Thank you, Dr. Wing

When I first began researching autism, I came across the work of Dr. Lorna Wing, a true pioneer in the field of autism research and acceptance. Dr. Wing was a female researcher and psychiatrist at a time when that was a rarity. She was a mom trying to deconstruct her daughter’s elusive condition. She resurfaced the work of Hans Asperger, and renamed "autistic psychopathy" as "Aspergers syndrome" for fear of what the earlier term might connote.

Dr. Wing was an early proponent of the notion that autism doesn't necessarily equal intellectual impairment. And, she was at the forefront in arguing that autism is likely a cluster of underlying conditions with a common core of symptoms, not a singular condition, something many scientists are just now coming to understand.

One could argue she was an early proponent of the notion that autism comes with many gifts, once saying, "I do believe you need autistic traits for real success in science and the arts, and I am fascinated by the behaviors and personalities of musicians and scientists." Sounds a lot like Temple Grandin, I think.

Personally, she was one of the first people I'd heard of who had turned their professional expertise into a lifelong passion in response to a deep need to help their child and others, something I aspire to myself, though on an admittedly much smaller scale.

So it was with sadness that I learned of her recent passing. I am grateful to her and those like her who have set us all in the right direction.

An Incomplete Picture

dancing-fingers@2x In a few hours we’ll be meeting with the neuropsychologist who has just completed a weeks long, detailed evaluation of our son, the purpose of which will be to help us (and the DOE) determine the best path forward for his education and, to some extent, his life.

C’s had evaluations in the past, and while there’s often some very nice stuff reported, there’s a lot of stuff that’s very hard to hear...stuff that would fill any parent with anxiety and despair.

And yet, today, as I wait to hear the results of the most extensive evaluation he’s had to date, I'm feeling surprisingly (to me, at least) calm.

I’ve learned that no evaluation paints a complete portrait of my son. No evaluation can capture the amazing, wonderful bits of his personality that will never come out in a controlled setting like a psychological evaluation, but which pop up every few minutes during everyday life.

So, yeah: this evaluation is going to be difficult and gut-wrenching. But there's no way I’ll let it change my opinion of my boy.

Living Underwater

Today was the first of several neuropsychological evaluations C will undergo over the next few weeks as part of our effort to develop an education plan for him. After the session, the neuropsychologist told my wife that C is "fiercely intelligent" but that it's as if he's "living underwater." When I heard this, I thought it was a perfect description of where C is today. It's disheartening because it affirms what we've suspected for a while now: C has regressed. Again.

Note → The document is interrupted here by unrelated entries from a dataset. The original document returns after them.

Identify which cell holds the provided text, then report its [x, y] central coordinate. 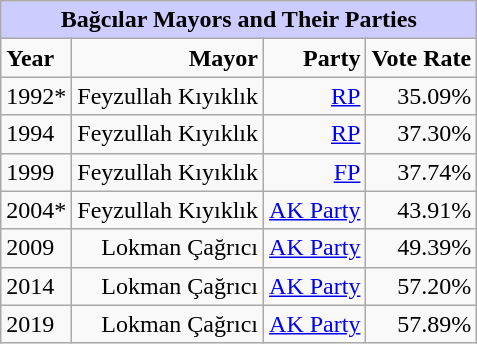
FP [315, 172]
Mayor [168, 58]
Vote Rate [422, 58]
2019 [36, 324]
1992* [36, 96]
37.74% [422, 172]
Party [315, 58]
1994 [36, 134]
2014 [36, 286]
43.91% [422, 210]
Bağcılar Mayors and Their Parties [239, 20]
57.20% [422, 286]
35.09% [422, 96]
Year [36, 58]
1999 [36, 172]
37.30% [422, 134]
2009 [36, 248]
2004* [36, 210]
49.39% [422, 248]
57.89% [422, 324]
Return (x, y) of the center of cell containing provided text 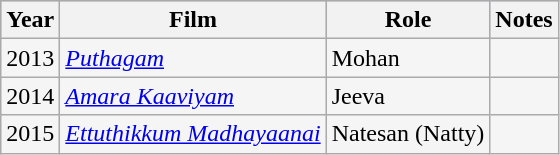
Natesan (Natty) (408, 134)
2015 (30, 134)
Notes (524, 20)
Puthagam (193, 58)
Role (408, 20)
Ettuthikkum Madhayaanai (193, 134)
Amara Kaaviyam (193, 96)
Film (193, 20)
Mohan (408, 58)
Jeeva (408, 96)
2013 (30, 58)
2014 (30, 96)
Year (30, 20)
Output the [x, y] coordinate of the center of the cell containing the given text.  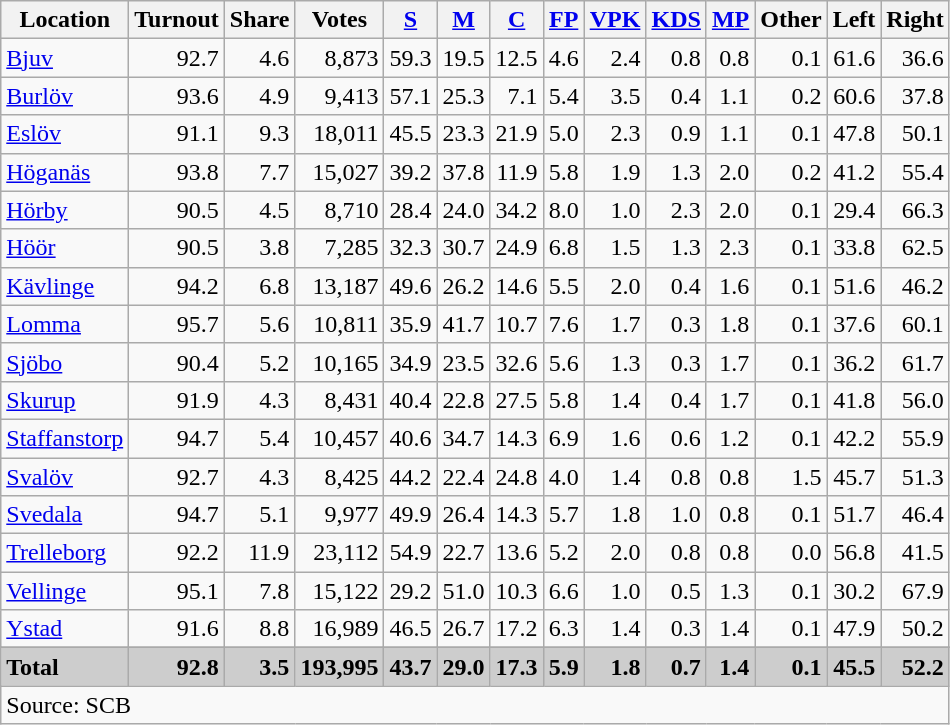
10.7 [516, 324]
90.4 [177, 362]
57.1 [410, 96]
51.7 [854, 515]
17.3 [516, 667]
22.7 [464, 553]
9.3 [260, 134]
28.4 [410, 210]
9,413 [340, 96]
49.9 [410, 515]
41.2 [854, 172]
62.5 [915, 248]
47.8 [854, 134]
Total [65, 667]
VPK [615, 20]
34.9 [410, 362]
0.0 [791, 553]
67.9 [915, 591]
36.2 [854, 362]
10.3 [516, 591]
95.7 [177, 324]
91.6 [177, 629]
8,425 [340, 477]
C [516, 20]
41.7 [464, 324]
61.6 [854, 58]
8.0 [564, 210]
7,285 [340, 248]
17.2 [516, 629]
19.5 [464, 58]
15,027 [340, 172]
13,187 [340, 286]
13.6 [516, 553]
27.5 [516, 400]
7.8 [260, 591]
46.2 [915, 286]
8,431 [340, 400]
59.3 [410, 58]
49.6 [410, 286]
21.9 [516, 134]
0.6 [676, 438]
37.6 [854, 324]
15,122 [340, 591]
Höör [65, 248]
7.7 [260, 172]
Share [260, 20]
0.5 [676, 591]
Left [854, 20]
Lomma [65, 324]
93.6 [177, 96]
55.9 [915, 438]
Location [65, 20]
54.9 [410, 553]
50.2 [915, 629]
Sjöbo [65, 362]
16,989 [340, 629]
50.1 [915, 134]
34.2 [516, 210]
94.2 [177, 286]
12.5 [516, 58]
Skurup [65, 400]
29.2 [410, 591]
41.5 [915, 553]
6.6 [564, 591]
23.3 [464, 134]
34.7 [464, 438]
25.3 [464, 96]
41.8 [854, 400]
Hörby [65, 210]
3.8 [260, 248]
32.6 [516, 362]
51.0 [464, 591]
Svedala [65, 515]
91.9 [177, 400]
18,011 [340, 134]
22.8 [464, 400]
24.8 [516, 477]
1.9 [615, 172]
Source: SCB [475, 705]
66.3 [915, 210]
95.1 [177, 591]
92.2 [177, 553]
Höganäs [65, 172]
93.8 [177, 172]
8,873 [340, 58]
33.8 [854, 248]
44.2 [410, 477]
47.9 [854, 629]
40.4 [410, 400]
23,112 [340, 553]
8,710 [340, 210]
1.2 [730, 438]
Trelleborg [65, 553]
Eslöv [65, 134]
91.1 [177, 134]
Burlöv [65, 96]
10,811 [340, 324]
5.1 [260, 515]
6.3 [564, 629]
55.4 [915, 172]
51.3 [915, 477]
Turnout [177, 20]
4.9 [260, 96]
S [410, 20]
26.7 [464, 629]
46.4 [915, 515]
22.4 [464, 477]
2.4 [615, 58]
6.9 [564, 438]
Ystad [65, 629]
29.0 [464, 667]
MP [730, 20]
5.9 [564, 667]
Votes [340, 20]
Kävlinge [65, 286]
52.2 [915, 667]
56.0 [915, 400]
Right [915, 20]
60.1 [915, 324]
43.7 [410, 667]
51.6 [854, 286]
46.5 [410, 629]
9,977 [340, 515]
193,995 [340, 667]
10,457 [340, 438]
Other [791, 20]
Svalöv [65, 477]
4.5 [260, 210]
8.8 [260, 629]
24.9 [516, 248]
FP [564, 20]
30.7 [464, 248]
4.0 [564, 477]
61.7 [915, 362]
92.8 [177, 667]
5.0 [564, 134]
14.6 [516, 286]
Bjuv [65, 58]
60.6 [854, 96]
40.6 [410, 438]
7.6 [564, 324]
30.2 [854, 591]
KDS [676, 20]
23.5 [464, 362]
32.3 [410, 248]
45.7 [854, 477]
39.2 [410, 172]
5.5 [564, 286]
0.9 [676, 134]
42.2 [854, 438]
35.9 [410, 324]
56.8 [854, 553]
26.2 [464, 286]
Staffanstorp [65, 438]
0.7 [676, 667]
36.6 [915, 58]
26.4 [464, 515]
29.4 [854, 210]
7.1 [516, 96]
Vellinge [65, 591]
5.7 [564, 515]
24.0 [464, 210]
M [464, 20]
10,165 [340, 362]
Pinpoint the cell where the given text exists, returning its (x, y) midpoint coordinate. 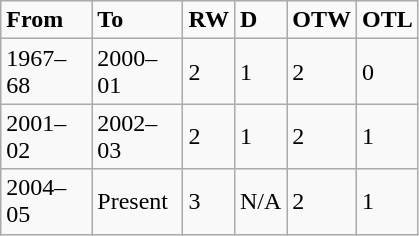
Present (138, 202)
From (46, 20)
RW (209, 20)
2000–01 (138, 72)
2004–05 (46, 202)
N/A (260, 202)
OTL (388, 20)
OTW (322, 20)
3 (209, 202)
1967–68 (46, 72)
0 (388, 72)
D (260, 20)
To (138, 20)
2002–03 (138, 136)
2001–02 (46, 136)
Extract the (x, y) coordinate from the center of the cell holding the provided text.  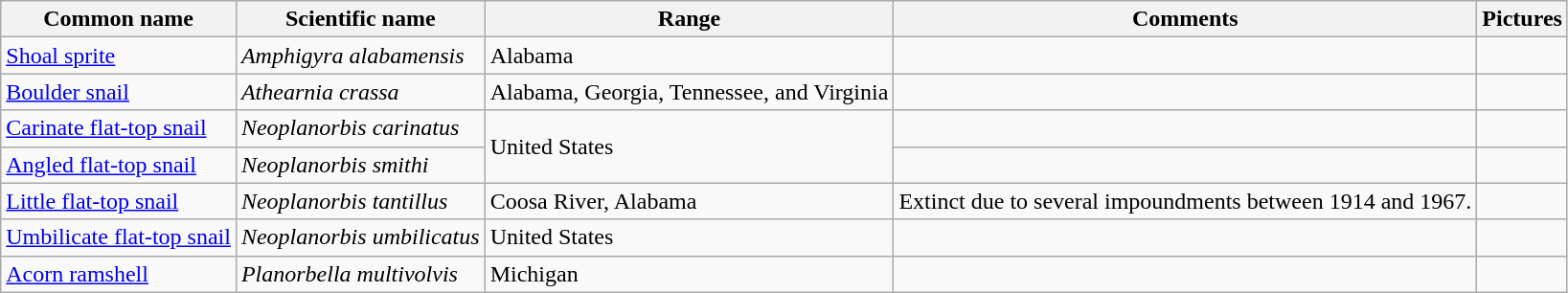
Neoplanorbis carinatus (360, 128)
Neoplanorbis tantillus (360, 201)
Common name (119, 19)
Planorbella multivolvis (360, 274)
Neoplanorbis smithi (360, 165)
Coosa River, Alabama (690, 201)
Michigan (690, 274)
Angled flat-top snail (119, 165)
Boulder snail (119, 92)
Athearnia crassa (360, 92)
Alabama (690, 56)
Umbilicate flat-top snail (119, 238)
Range (690, 19)
Comments (1186, 19)
Carinate flat-top snail (119, 128)
Shoal sprite (119, 56)
Acorn ramshell (119, 274)
Little flat-top snail (119, 201)
Extinct due to several impoundments between 1914 and 1967. (1186, 201)
Pictures (1523, 19)
Alabama, Georgia, Tennessee, and Virginia (690, 92)
Neoplanorbis umbilicatus (360, 238)
Amphigyra alabamensis (360, 56)
Scientific name (360, 19)
Capture the cell that displays the provided text and extract its (x, y) central coordinate. 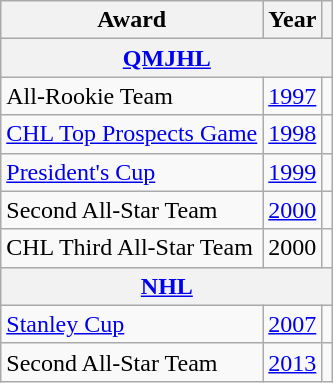
All-Rookie Team (132, 96)
1999 (292, 172)
2007 (292, 324)
2013 (292, 362)
NHL (167, 286)
QMJHL (167, 58)
Award (132, 20)
CHL Top Prospects Game (132, 134)
Stanley Cup (132, 324)
1998 (292, 134)
Year (292, 20)
1997 (292, 96)
CHL Third All-Star Team (132, 248)
President's Cup (132, 172)
Determine the (x, y) coordinate at the center of the cell enclosing the given text.  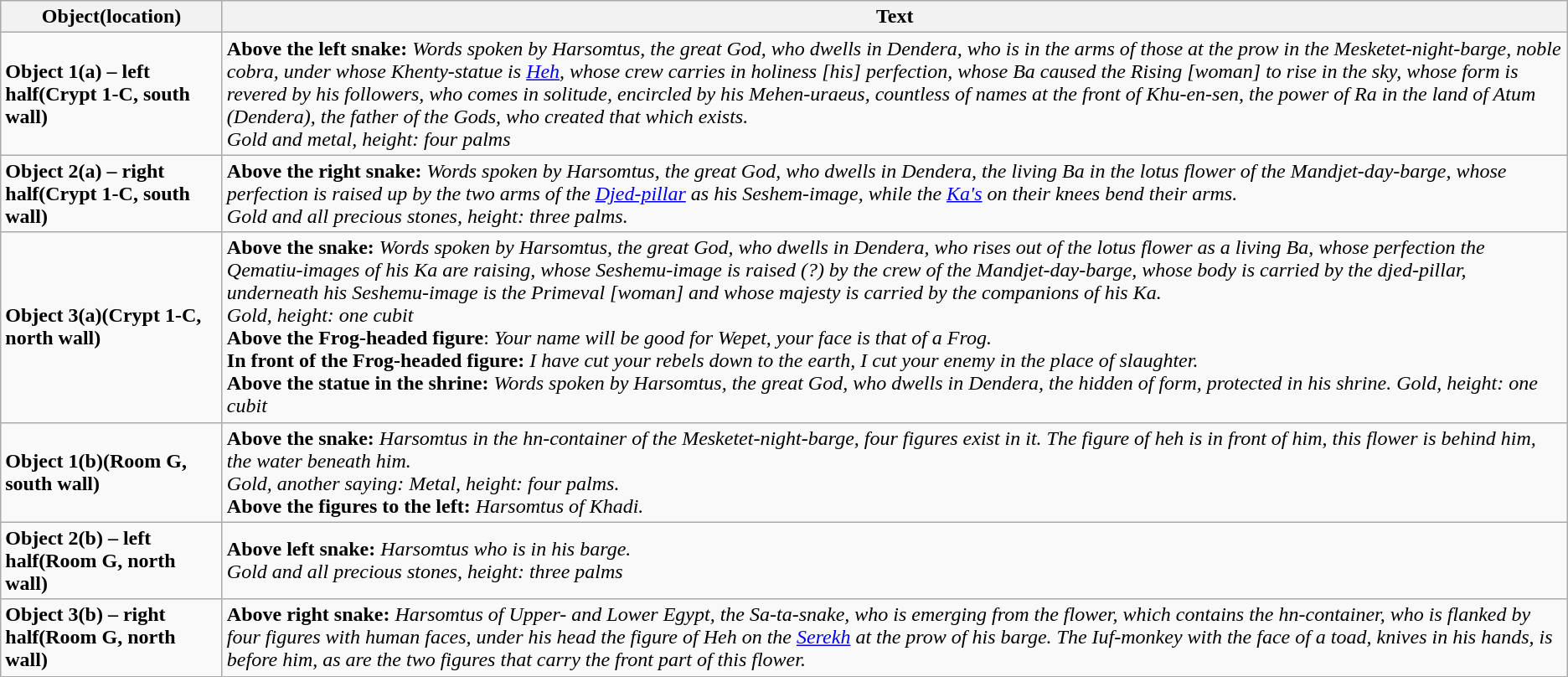
Object 2(a) – right half(Crypt 1-C, south wall) (112, 193)
Object 1(b)(Room G, south wall) (112, 472)
Object 3(a)(Crypt 1-C, north wall) (112, 327)
Object 2(b) – left half(Room G, north wall) (112, 560)
Object(location) (112, 17)
Text (895, 17)
Object 3(b) – right half(Room G, north wall) (112, 637)
Above left snake: Harsomtus who is in his barge.Gold and all precious stones, height: three palms (895, 560)
Object 1(a) – left half(Crypt 1-C, south wall) (112, 94)
Return the (x, y) coordinate for the center point of the cell that contains the specified text.  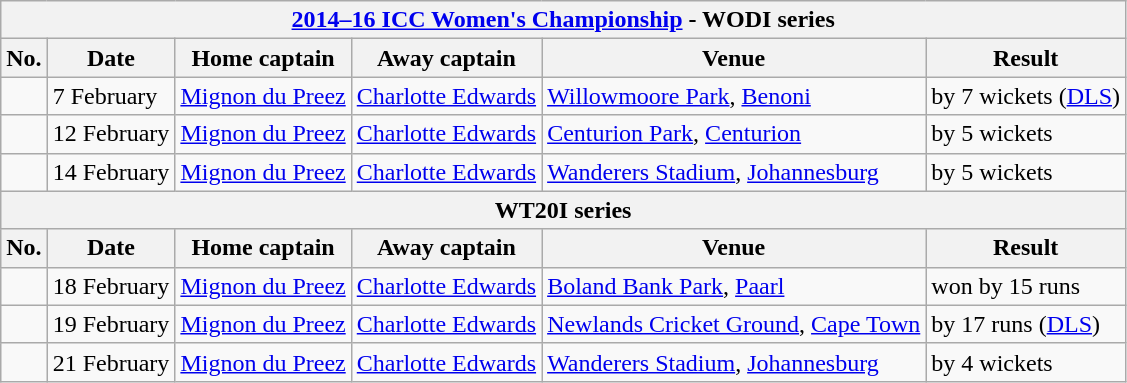
by 7 wickets (DLS) (1026, 96)
Willowmoore Park, Benoni (734, 96)
2014–16 ICC Women's Championship - WODI series (564, 20)
12 February (111, 134)
Boland Bank Park, Paarl (734, 286)
18 February (111, 286)
won by 15 runs (1026, 286)
21 February (111, 362)
14 February (111, 172)
7 February (111, 96)
Centurion Park, Centurion (734, 134)
WT20I series (564, 210)
19 February (111, 324)
by 17 runs (DLS) (1026, 324)
Newlands Cricket Ground, Cape Town (734, 324)
by 4 wickets (1026, 362)
Locate the cell with the specified text and output its [X, Y] center coordinate. 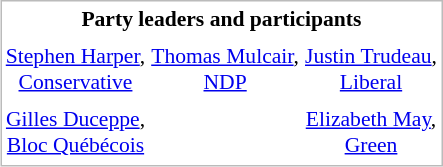
Gilles Duceppe,Bloc Québécois [75, 132]
Stephen Harper,Conservative [75, 69]
Thomas Mulcair,NDP [226, 69]
Elizabeth May,Green [372, 132]
Party leaders and participants [221, 18]
Justin Trudeau,Liberal [372, 69]
Detect which cell encompasses the target text, then output its (X, Y) center coordinate. 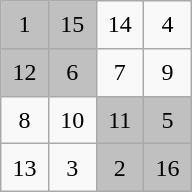
12 (25, 72)
4 (168, 25)
14 (120, 25)
3 (72, 168)
11 (120, 120)
7 (120, 72)
6 (72, 72)
13 (25, 168)
1 (25, 25)
15 (72, 25)
8 (25, 120)
16 (168, 168)
5 (168, 120)
10 (72, 120)
2 (120, 168)
9 (168, 72)
Find where the given text appears and provide that cell's center as (X, Y) coordinate. 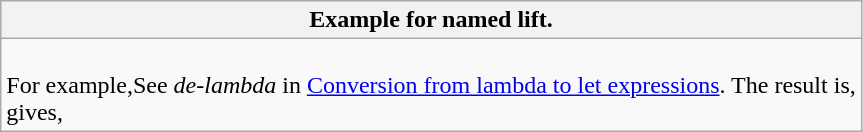
Example for named lift. (432, 20)
For example,See de-lambda in Conversion from lambda to let expressions. The result is,gives, (432, 85)
Extract the [x, y] coordinate from the center of the cell holding the provided text.  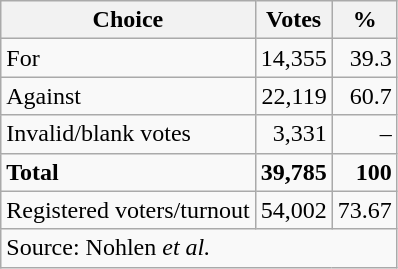
For [128, 58]
Source: Nohlen et al. [199, 248]
Total [128, 172]
22,119 [294, 96]
– [364, 134]
100 [364, 172]
3,331 [294, 134]
Against [128, 96]
54,002 [294, 210]
Votes [294, 20]
Invalid/blank votes [128, 134]
39.3 [364, 58]
14,355 [294, 58]
% [364, 20]
Registered voters/turnout [128, 210]
73.67 [364, 210]
39,785 [294, 172]
60.7 [364, 96]
Choice [128, 20]
Detect which cell encompasses the target text, then output its [X, Y] center coordinate. 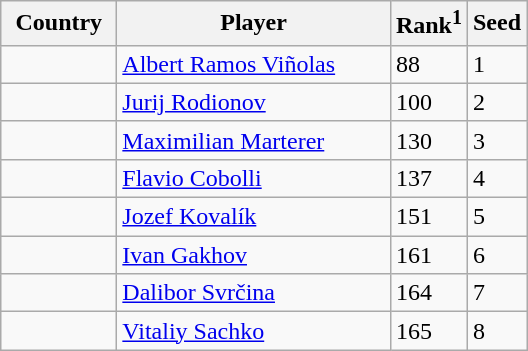
4 [496, 178]
130 [428, 140]
8 [496, 331]
Rank1 [428, 24]
137 [428, 178]
7 [496, 293]
5 [496, 217]
Albert Ramos Viñolas [254, 64]
161 [428, 255]
2 [496, 102]
Player [254, 24]
3 [496, 140]
165 [428, 331]
Vitaliy Sachko [254, 331]
151 [428, 217]
Jurij Rodionov [254, 102]
Maximilian Marterer [254, 140]
100 [428, 102]
Seed [496, 24]
Country [59, 24]
Jozef Kovalík [254, 217]
Dalibor Svrčina [254, 293]
1 [496, 64]
88 [428, 64]
Flavio Cobolli [254, 178]
164 [428, 293]
Ivan Gakhov [254, 255]
6 [496, 255]
Capture the cell that displays the provided text and extract its (x, y) central coordinate. 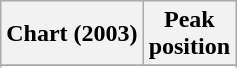
Peakposition (189, 34)
Chart (2003) (72, 34)
Locate the cell with the specified text and output its (X, Y) center coordinate. 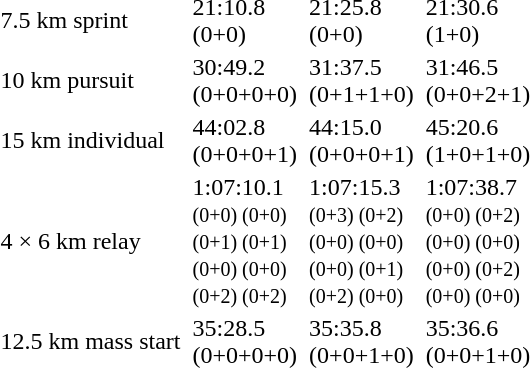
1:07:10.1(0+0) (0+0)(0+1) (0+1)(0+0) (0+0)(0+2) (0+2) (245, 241)
30:49.2(0+0+0+0) (245, 80)
31:37.5(0+1+1+0) (362, 80)
44:15.0(0+0+0+1) (362, 140)
44:02.8(0+0+0+1) (245, 140)
1:07:15.3(0+3) (0+2)(0+0) (0+0)(0+0) (0+1)(0+2) (0+0) (362, 241)
Return [X, Y] of the center of cell containing provided text 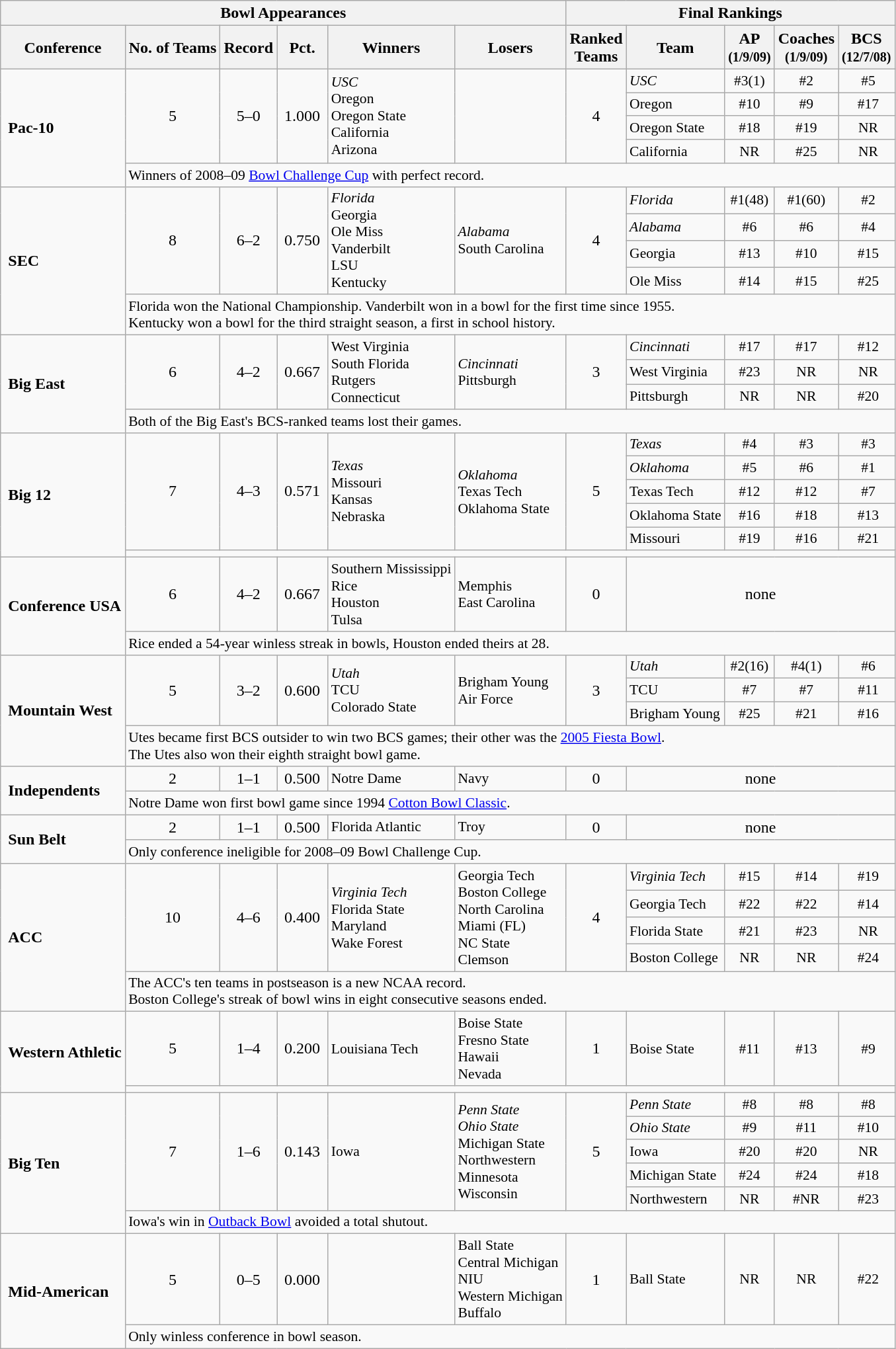
Oregon State [676, 128]
Bowl Appearances [283, 13]
Troy [510, 827]
1–4 [249, 1049]
USCOregonOregon StateCaliforniaArizona [391, 116]
Virginia Tech [676, 877]
UtahTCUColorado State [391, 690]
Iowa's win in Outback Bowl avoided a total shutout. [510, 1222]
TexasMissouriKansasNebraska [391, 491]
Utes became first BCS outsider to win two BCS games; their other was the 2005 Fiesta Bowl.The Utes also won their eighth straight bowl game. [510, 746]
4–6 [249, 916]
Coaches(1/9/09) [806, 48]
Florida Atlantic [391, 827]
Penn StateOhio StateMichigan StateNorthwesternMinnesotaWisconsin [510, 1151]
Losers [510, 48]
West VirginiaSouth FloridaRutgersConnecticut [391, 372]
#NR [806, 1198]
8 [173, 241]
10 [173, 916]
Oklahoma State [676, 515]
Michigan State [676, 1175]
Pac-10 [63, 128]
Ball StateCentral MichiganNIUWestern MichiganBuffalo [510, 1280]
Big Ten [63, 1163]
Missouri [676, 538]
AP(1/9/09) [750, 48]
Rice ended a 54-year winless streak in bowls, Houston ended theirs at 28. [510, 643]
0.000 [303, 1280]
Northwestern [676, 1198]
TCU [676, 690]
Louisiana Tech [391, 1049]
Alabama [676, 227]
Boston College [676, 957]
Ohio State [676, 1128]
Penn State [676, 1104]
Ole Miss [676, 280]
Mountain West [63, 710]
No. of Teams [173, 48]
MemphisEast Carolina [510, 594]
California [676, 151]
Independents [63, 790]
#1(48) [750, 200]
Oregon [676, 104]
Ball State [676, 1280]
Conference [63, 48]
#1 [866, 468]
Southern MississippiRiceHoustonTulsa [391, 594]
West Virginia [676, 372]
0.143 [303, 1151]
Pct. [303, 48]
Cincinnati [676, 346]
Sun Belt [63, 839]
Winners [391, 48]
Record [249, 48]
#4(1) [806, 667]
AlabamaSouth Carolina [510, 241]
Utah [676, 667]
Oklahoma [676, 468]
Team [676, 48]
Boise State [676, 1049]
#3(1) [750, 81]
Brigham YoungAir Force [510, 690]
Big East [63, 384]
USC [676, 81]
5–0 [249, 116]
Conference USA [63, 606]
ACC [63, 937]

Last night my wife and I watched videos of C from over a year ago, and it's clear that he's losing ground, not in cognition but in his struggles with focus, attendance, and social reciprocity.


The primary culprit: C is in the wrong school setting. The type of class he's in works for some kids, but not all. C needs more structure and guidance.

So now begins another battle: we'll make our case to the district administrator and hope she agrees that we need to switch schools. We haven't had much luck in the past.

The good news is that both of C's SEITs and the neuropsychologist thinks he's in the wrong type of class. Better yet, even his current school psychologist thinks he's in the wrong type of class, and her school doesn't offer the kind he needs.

But none of that matters when you're staring into the gaping maw of institutional bureaucracy that is the DOE. What's best for your child seems to be of relatively little importance compared to many other factors unrelated to the education of your kid.

Nonetheless, we have no choice but to go to bat for C, regardless of our chances. More gathering of paperwork and filling out of forms; more meetings; more time off work; more frustration and anxiety.

In the meantime, the questions mount: How did we get to this place? Why didn't C's school let us know they couldn't serve our son? Why did we let our fear of being perceived as pushy parents stop us from asking if he was in the right setting earlier? How much time have we lost, and what are the effects associated with that lost time?

How do we pay for any of this? How patient will my employer be? What if his lung disease returns? How is his twin coping? Are there any schools that will help that don't require us suing the school district for reimbursement?

This is what life is like when you're constantly struggling to breathe, struggling to break free, struggling not to be swallowed whole. It's like living underwater.